ASSIGNMENT >>
Each record should be given back exactly, with none missing.

DATA UNDER STUDY below:

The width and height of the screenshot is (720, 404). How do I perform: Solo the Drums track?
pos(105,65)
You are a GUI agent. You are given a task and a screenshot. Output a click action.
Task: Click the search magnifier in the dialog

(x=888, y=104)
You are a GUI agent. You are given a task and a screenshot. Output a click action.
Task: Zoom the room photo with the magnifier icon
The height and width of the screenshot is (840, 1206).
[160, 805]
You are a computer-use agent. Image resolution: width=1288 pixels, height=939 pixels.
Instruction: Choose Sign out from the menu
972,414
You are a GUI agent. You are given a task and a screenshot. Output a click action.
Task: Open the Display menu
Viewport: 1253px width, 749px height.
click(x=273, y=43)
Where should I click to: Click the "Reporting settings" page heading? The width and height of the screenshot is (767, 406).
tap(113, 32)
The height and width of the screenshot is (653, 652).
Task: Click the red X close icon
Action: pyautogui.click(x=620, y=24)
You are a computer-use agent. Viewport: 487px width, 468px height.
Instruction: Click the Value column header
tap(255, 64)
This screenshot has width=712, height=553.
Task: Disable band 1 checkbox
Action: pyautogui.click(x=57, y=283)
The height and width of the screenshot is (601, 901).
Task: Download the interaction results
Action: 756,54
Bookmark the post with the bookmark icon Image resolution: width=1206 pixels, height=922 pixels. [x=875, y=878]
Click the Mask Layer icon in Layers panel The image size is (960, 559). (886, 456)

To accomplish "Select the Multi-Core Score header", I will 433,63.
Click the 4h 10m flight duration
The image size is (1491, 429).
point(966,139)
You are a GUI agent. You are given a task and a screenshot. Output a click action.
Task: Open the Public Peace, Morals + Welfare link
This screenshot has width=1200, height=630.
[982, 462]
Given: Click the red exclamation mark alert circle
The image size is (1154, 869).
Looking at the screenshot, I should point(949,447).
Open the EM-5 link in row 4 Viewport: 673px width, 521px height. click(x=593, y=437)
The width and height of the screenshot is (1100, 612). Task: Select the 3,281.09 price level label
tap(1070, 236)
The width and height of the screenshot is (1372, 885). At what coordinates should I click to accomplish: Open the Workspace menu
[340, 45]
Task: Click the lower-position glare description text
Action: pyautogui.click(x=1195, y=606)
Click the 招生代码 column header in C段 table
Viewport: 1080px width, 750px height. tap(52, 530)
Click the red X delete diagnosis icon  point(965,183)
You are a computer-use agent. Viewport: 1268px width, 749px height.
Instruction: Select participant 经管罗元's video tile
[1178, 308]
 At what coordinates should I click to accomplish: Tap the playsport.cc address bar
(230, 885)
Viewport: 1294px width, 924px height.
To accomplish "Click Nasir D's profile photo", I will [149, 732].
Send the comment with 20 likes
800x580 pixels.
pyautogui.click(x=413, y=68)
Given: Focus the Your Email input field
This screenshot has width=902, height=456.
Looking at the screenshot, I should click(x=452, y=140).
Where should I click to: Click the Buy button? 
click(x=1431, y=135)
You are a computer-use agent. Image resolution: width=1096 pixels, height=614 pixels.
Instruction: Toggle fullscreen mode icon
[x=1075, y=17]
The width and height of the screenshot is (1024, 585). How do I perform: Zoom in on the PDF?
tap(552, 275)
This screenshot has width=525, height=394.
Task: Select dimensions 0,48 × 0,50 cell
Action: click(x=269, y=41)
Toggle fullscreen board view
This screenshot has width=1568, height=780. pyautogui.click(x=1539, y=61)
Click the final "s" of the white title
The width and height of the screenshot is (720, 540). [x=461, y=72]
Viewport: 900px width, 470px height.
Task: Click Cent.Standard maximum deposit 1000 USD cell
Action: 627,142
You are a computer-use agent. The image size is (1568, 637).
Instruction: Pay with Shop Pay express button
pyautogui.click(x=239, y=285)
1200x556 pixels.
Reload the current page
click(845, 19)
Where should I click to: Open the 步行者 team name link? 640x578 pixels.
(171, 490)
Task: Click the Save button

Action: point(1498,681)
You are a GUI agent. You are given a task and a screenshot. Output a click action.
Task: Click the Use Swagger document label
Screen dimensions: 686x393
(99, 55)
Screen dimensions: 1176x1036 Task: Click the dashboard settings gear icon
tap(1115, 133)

End of DATA UNDER STUDY.

RESPONSE TO THIS TASK >>
The width and height of the screenshot is (720, 404). How do I perform: Solo the Drums track?
pos(105,65)
You are a GUI agent. You are given a task and a screenshot. Output a click action.
Task: Click the search magnifier in the dialog

(x=888, y=104)
You are a GUI agent. You are given a task and a screenshot. Output a click action.
Task: Zoom the room photo with the magnifier icon
The height and width of the screenshot is (840, 1206).
[160, 805]
You are a computer-use agent. Image resolution: width=1288 pixels, height=939 pixels.
Instruction: Choose Sign out from the menu
972,414
You are a GUI agent. You are given a task and a screenshot. Output a click action.
Task: Open the Display menu
Viewport: 1253px width, 749px height.
click(x=273, y=43)
Where should I click to: Click the "Reporting settings" page heading? The width and height of the screenshot is (767, 406).
tap(113, 32)
The height and width of the screenshot is (653, 652).
Task: Click the red X close icon
Action: pyautogui.click(x=620, y=24)
You are a computer-use agent. Viewport: 487px width, 468px height.
Instruction: Click the Value column header
tap(255, 64)
This screenshot has width=712, height=553.
Task: Disable band 1 checkbox
Action: pyautogui.click(x=57, y=283)
The height and width of the screenshot is (601, 901).
Task: Download the interaction results
Action: 756,54
Bookmark the post with the bookmark icon Image resolution: width=1206 pixels, height=922 pixels. [x=875, y=878]
Click the Mask Layer icon in Layers panel The image size is (960, 559). (886, 456)

To accomplish "Select the Multi-Core Score header", I will 433,63.
Click the 4h 10m flight duration
The image size is (1491, 429).
point(966,139)
You are a GUI agent. You are given a task and a screenshot. Output a click action.
Task: Open the Public Peace, Morals + Welfare link
This screenshot has width=1200, height=630.
[982, 462]
Given: Click the red exclamation mark alert circle
The image size is (1154, 869).
Looking at the screenshot, I should point(949,447).
Open the EM-5 link in row 4 Viewport: 673px width, 521px height. click(x=593, y=437)
The width and height of the screenshot is (1100, 612). Task: Select the 3,281.09 price level label
tap(1070, 236)
The width and height of the screenshot is (1372, 885). At what coordinates should I click to accomplish: Open the Workspace menu
[340, 45]
Task: Click the lower-position glare description text
Action: pyautogui.click(x=1195, y=606)
Click the 招生代码 column header in C段 table
Viewport: 1080px width, 750px height. tap(52, 530)
Click the red X delete diagnosis icon  point(965,183)
You are a computer-use agent. Viewport: 1268px width, 749px height.
Instruction: Select participant 经管罗元's video tile
[1178, 308]
 At what coordinates should I click to accomplish: Tap the playsport.cc address bar
(230, 885)
Viewport: 1294px width, 924px height.
To accomplish "Click Nasir D's profile photo", I will [149, 732].
Send the comment with 20 likes
800x580 pixels.
pyautogui.click(x=413, y=68)
Given: Focus the Your Email input field
This screenshot has width=902, height=456.
Looking at the screenshot, I should click(x=452, y=140).
Where should I click to: Click the Buy button? 
click(x=1431, y=135)
You are a computer-use agent. Image resolution: width=1096 pixels, height=614 pixels.
Instruction: Toggle fullscreen mode icon
[x=1075, y=17]
The width and height of the screenshot is (1024, 585). How do I perform: Zoom in on the PDF?
tap(552, 275)
This screenshot has width=525, height=394.
Task: Select dimensions 0,48 × 0,50 cell
Action: click(x=269, y=41)
Toggle fullscreen board view
This screenshot has width=1568, height=780. pyautogui.click(x=1539, y=61)
Click the final "s" of the white title
The width and height of the screenshot is (720, 540). [x=461, y=72]
Viewport: 900px width, 470px height.
Task: Click Cent.Standard maximum deposit 1000 USD cell
Action: 627,142
You are a computer-use agent. The image size is (1568, 637).
Instruction: Pay with Shop Pay express button
pyautogui.click(x=239, y=285)
1200x556 pixels.
Reload the current page
click(845, 19)
Where should I click to: Open the 步行者 team name link? 640x578 pixels.
(171, 490)
Task: Click the Save button

Action: point(1498,681)
You are a GUI agent. You are given a task and a screenshot. Output a click action.
Task: Click the Use Swagger document label
Screen dimensions: 686x393
(99, 55)
Screen dimensions: 1176x1036 Task: Click the dashboard settings gear icon
tap(1115, 133)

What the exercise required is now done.